Tuesday, 29 January 2013

How To Become A Classroom Management Natural

Source : Michael  Linsin , smartclassroommanagement.com

It is said that classroom management comes easy to a lucky few.

That some teachers are naturals.

They walk into a classroom and somehow, mysteriously, the students just know to be at their best.

But here’s the thing.

If you peek beneath the surface of these “naturals,” if you take a close look at how they interact with students, you’ll discover no mystery at all.

The same qualities that make classroom management look effortless for them… are available to you.

You too can be a natural. Just follow their lead.

Here’s how:

Be calm.

Teachers who radiate a sense of calm have an almost otherworldly effect on students. By their very presence they’re able to settle excitability, erase silliness and immaturity, and focus students on what matters.

Be friendly.

Natural teachers have a genuine, friendly attitude toward students. There is no false praise, ginned-up enthusiasm, or forced camaraderie. They’re real, honest, and openly friendly–which gives them powerful, behavior-influencing leverage.

Be determined.

Natural teachers have a bit of bulldog in them. An attitude that says: I’m in charge, you’re going to be well behaved, and we’re going to have a classroom we love coming to every day. And that’s just the way it’s going to be.

Be aware.

Naturals in classroom management are sharp, perceptive, and acutely aware of everything that happens in their classroom. They observe a lot. They absorb a lot. And they’re always three steps ahead of their students.

Be fun.

Teachers who are open to humor, to laughter, and to seeing the fun and funny in their students are able to build strong rapport, camaraderie, and love for the class. All of which translate to better behavior.

Be confident.

Teachers who carry themselves with confidence, despite not always feeling it, send the unmistakable message that they are in charge. In this day and age, many students only respect, listen to, and respond favorably to clear, confident leaders.

Be forgiving.

Teachers with a forgiving nature are afforded greater influence. Every day is a new day in their eyes. No grudges are held. And behavior isn’t taken as a personal affront. Students are given a fresh start every day, which is a powerful reminder that their teacher believes in them.

Be polite.

Teachers who are noticeably and consistently polite enjoy a vast difference in the way students speak to them—as well as how their students treat each other. In polite classrooms, misbehavior is exposed for what it is: rude, absurdly out of place, and unappealing.

Be unflappable.

Showing frustration, yelling, or reacting emotionally to misbehavior undermines effective classroom management. Teachers who keep their cool regardless of what’s going on around them are deeply respected by students–who in turn repay them with respectful behavior.

Be dependable.

Natural teachers build trust by being the same steady teacher today as they were yesterday. Students know they can depend on them to be reliable in behavior, word, and action. Moodiness, after all, destroys trust and will cause a classroom to spiral into unruliness.

Be charismatic.

Charisma is the sum total of the qualities above. For many discouraged teachers, particularly those focused on external rewards and stiffer consequences, it is the missing piece. It is what gives a natural teacher the personal magnetism that inspires students to want to please them and behave better for them.
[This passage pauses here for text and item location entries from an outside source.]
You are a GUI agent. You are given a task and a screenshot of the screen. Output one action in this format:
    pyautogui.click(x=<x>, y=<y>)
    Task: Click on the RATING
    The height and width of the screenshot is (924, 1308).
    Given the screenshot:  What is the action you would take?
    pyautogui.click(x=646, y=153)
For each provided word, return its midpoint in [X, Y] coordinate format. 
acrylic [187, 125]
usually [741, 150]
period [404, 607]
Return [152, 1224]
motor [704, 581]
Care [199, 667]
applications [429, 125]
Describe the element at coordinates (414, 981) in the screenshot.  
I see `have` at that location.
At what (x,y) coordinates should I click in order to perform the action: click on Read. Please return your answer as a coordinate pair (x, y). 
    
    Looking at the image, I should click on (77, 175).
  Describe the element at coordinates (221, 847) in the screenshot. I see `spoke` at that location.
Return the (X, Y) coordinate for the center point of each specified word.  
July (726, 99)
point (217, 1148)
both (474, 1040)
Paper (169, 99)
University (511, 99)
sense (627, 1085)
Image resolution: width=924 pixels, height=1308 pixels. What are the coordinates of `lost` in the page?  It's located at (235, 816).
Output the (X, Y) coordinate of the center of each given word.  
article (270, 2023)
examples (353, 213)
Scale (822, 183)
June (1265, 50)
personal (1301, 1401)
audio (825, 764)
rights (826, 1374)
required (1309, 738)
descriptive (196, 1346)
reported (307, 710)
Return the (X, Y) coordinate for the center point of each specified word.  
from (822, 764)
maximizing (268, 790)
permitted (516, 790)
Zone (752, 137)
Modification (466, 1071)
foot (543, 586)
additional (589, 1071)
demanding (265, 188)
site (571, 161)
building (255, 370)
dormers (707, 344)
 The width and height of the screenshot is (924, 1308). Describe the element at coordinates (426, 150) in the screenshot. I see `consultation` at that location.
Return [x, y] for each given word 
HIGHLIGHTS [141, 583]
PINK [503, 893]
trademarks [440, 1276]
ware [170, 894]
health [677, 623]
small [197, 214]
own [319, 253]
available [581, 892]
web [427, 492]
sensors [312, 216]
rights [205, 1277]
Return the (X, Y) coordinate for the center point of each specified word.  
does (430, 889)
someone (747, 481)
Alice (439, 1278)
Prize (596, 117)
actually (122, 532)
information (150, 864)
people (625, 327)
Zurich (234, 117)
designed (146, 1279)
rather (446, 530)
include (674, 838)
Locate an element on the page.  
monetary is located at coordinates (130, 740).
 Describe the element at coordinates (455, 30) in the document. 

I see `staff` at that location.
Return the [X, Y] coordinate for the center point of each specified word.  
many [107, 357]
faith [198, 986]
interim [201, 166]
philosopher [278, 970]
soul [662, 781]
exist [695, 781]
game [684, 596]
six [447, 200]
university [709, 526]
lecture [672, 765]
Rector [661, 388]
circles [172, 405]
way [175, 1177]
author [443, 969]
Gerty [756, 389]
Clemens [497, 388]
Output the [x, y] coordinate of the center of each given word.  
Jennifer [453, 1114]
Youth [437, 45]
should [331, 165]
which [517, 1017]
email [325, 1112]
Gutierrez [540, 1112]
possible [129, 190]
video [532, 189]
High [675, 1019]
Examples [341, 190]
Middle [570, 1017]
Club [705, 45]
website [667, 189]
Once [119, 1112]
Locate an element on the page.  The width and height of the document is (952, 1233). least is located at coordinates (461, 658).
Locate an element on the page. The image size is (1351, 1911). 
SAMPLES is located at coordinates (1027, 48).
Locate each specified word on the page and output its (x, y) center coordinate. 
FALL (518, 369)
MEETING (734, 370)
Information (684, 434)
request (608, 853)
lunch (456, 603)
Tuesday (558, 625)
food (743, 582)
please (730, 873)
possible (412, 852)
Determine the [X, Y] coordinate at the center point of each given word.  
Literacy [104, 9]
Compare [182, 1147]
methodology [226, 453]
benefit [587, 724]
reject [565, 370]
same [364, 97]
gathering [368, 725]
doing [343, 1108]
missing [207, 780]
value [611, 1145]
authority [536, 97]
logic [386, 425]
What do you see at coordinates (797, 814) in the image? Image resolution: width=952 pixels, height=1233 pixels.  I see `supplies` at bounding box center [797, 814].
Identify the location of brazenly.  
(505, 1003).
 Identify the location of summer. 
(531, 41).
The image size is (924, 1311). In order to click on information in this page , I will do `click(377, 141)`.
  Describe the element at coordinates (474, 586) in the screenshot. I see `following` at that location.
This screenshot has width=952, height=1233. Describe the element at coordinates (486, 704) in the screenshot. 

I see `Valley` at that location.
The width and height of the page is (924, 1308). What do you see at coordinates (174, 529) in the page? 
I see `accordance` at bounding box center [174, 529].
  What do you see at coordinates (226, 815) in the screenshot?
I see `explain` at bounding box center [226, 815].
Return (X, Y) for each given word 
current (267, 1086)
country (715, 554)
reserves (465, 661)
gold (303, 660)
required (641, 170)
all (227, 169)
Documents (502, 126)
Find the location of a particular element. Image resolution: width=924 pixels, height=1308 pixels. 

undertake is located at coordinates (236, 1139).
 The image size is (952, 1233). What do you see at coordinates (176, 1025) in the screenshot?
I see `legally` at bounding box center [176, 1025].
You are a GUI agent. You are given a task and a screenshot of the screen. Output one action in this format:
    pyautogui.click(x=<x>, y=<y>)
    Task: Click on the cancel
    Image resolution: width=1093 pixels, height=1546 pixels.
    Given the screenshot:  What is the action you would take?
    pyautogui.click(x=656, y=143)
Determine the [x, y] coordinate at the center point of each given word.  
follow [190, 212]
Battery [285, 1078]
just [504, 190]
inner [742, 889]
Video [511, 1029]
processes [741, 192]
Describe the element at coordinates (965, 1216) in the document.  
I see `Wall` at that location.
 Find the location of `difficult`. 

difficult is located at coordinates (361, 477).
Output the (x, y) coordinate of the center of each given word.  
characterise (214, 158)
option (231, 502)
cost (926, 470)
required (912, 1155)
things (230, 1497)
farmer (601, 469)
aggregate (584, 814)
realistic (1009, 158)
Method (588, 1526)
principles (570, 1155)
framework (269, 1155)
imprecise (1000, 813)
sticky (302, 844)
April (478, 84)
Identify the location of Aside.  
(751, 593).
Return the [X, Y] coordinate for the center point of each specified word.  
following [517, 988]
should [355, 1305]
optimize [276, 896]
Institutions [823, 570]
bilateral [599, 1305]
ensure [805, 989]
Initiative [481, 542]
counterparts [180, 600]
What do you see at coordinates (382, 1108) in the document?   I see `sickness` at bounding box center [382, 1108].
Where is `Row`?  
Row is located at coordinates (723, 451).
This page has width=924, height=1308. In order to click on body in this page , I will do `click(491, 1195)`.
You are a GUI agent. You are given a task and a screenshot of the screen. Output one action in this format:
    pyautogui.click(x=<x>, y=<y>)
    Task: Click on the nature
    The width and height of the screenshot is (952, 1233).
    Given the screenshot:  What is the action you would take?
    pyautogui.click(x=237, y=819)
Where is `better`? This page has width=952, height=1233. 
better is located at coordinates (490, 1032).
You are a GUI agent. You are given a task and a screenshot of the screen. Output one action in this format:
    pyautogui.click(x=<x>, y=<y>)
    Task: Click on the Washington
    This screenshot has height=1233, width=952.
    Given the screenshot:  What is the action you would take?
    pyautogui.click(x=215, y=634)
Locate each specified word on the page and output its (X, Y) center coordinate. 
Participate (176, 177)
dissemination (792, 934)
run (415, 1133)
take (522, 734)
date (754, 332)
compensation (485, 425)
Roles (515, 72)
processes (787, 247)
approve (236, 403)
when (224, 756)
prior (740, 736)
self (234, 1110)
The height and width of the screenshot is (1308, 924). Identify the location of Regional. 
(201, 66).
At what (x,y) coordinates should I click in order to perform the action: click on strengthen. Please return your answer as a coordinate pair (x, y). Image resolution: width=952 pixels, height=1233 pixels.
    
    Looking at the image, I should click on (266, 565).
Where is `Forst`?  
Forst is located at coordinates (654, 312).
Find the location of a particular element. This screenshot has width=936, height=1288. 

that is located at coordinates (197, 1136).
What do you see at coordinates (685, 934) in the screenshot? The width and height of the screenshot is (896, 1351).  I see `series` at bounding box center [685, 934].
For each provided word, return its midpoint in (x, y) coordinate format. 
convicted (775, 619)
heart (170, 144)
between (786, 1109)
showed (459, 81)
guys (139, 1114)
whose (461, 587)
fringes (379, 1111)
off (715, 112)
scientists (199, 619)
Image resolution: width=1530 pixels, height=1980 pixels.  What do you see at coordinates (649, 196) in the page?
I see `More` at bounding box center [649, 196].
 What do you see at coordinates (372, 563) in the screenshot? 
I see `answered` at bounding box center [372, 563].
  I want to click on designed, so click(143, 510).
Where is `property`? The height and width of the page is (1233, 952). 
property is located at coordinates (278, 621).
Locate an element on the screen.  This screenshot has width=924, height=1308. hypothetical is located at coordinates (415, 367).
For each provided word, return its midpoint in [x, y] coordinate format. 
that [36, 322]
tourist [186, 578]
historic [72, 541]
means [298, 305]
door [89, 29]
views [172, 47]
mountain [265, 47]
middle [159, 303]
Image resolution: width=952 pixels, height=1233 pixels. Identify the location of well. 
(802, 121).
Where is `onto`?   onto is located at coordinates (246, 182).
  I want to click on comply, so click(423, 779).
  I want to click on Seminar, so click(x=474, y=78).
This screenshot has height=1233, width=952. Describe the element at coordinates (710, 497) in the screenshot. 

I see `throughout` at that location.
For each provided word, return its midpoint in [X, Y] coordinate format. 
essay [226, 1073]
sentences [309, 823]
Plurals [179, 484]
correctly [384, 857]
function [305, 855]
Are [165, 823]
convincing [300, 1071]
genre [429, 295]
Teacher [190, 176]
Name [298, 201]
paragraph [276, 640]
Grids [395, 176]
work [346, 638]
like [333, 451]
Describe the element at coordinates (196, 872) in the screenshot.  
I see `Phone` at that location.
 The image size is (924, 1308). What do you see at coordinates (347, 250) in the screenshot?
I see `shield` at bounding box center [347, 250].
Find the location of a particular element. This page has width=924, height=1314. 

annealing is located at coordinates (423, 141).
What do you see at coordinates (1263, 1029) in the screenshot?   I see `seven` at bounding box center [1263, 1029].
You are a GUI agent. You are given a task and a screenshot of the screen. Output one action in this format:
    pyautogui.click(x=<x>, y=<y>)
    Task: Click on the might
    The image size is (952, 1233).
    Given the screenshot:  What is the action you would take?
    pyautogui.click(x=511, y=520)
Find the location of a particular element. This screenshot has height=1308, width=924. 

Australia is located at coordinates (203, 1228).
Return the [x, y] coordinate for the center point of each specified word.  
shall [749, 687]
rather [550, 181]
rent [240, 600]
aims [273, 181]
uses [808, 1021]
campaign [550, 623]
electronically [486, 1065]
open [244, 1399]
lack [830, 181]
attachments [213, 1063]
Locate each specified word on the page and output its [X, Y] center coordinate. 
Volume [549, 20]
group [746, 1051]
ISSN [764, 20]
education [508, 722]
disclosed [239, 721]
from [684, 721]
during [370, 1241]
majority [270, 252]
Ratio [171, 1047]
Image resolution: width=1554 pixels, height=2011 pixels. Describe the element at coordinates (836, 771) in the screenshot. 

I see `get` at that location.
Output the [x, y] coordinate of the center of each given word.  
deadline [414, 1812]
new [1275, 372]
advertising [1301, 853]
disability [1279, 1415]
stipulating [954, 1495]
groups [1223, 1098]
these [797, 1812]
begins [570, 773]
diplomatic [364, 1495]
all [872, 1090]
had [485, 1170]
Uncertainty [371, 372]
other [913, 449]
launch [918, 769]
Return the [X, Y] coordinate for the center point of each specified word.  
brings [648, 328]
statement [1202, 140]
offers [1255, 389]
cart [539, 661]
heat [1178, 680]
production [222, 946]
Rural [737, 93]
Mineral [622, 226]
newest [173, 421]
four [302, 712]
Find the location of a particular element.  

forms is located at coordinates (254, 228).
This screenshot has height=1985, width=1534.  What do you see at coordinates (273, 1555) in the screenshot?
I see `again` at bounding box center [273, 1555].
                                                What Are You Waiting For?

None of the qualities above are especially difficult or unattainable. They don’t take extra planning or loads of time. No psychotherapy is needed.

It isn’t rocket science.

Becoming a “natural” in classroom management is like any other goal. It takes desire. It takes purposeful thought. It takes making a choice to pursue what you really want, and then putting your head down and doing it.

I recommend printing the list and reading through it before your students arrive in the morning. Allow yourself a few minutes alone at your desk. Take three or four deep breaths. And meditate on each quality.

Do it every day.

And soon, they’ll be calling you a natural too.